Reproduce word for word, from the entries below, the line with "Click hole 4 bunker count 1", the line with "Open the 回收站", and every line between them, and nothing more.

→ RECORDED INFORMATION
*** Block opens ***

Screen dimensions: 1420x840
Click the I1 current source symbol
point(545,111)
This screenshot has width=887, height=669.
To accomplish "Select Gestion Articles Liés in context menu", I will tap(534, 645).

*** Block closes ***
*** Block opens ***

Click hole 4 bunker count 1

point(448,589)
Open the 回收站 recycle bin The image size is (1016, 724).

*** Block closes ***
*** Block opens ***

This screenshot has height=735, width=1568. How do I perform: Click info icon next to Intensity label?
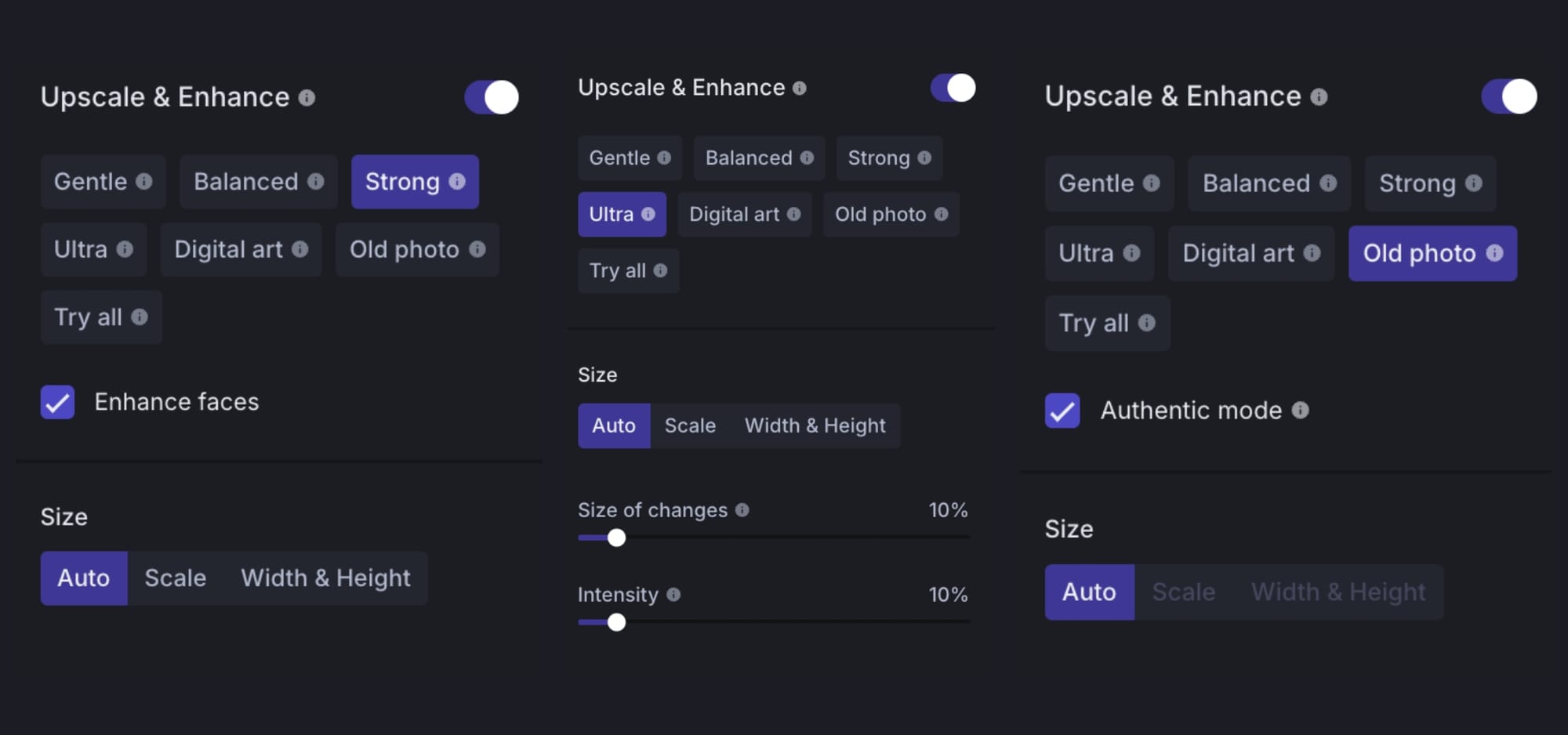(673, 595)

*** Block closes ***

→ WRITTEN REPLY
Click hole 4 bunker count 1

point(448,589)
Open the 回收站 recycle bin The image size is (1016, 724).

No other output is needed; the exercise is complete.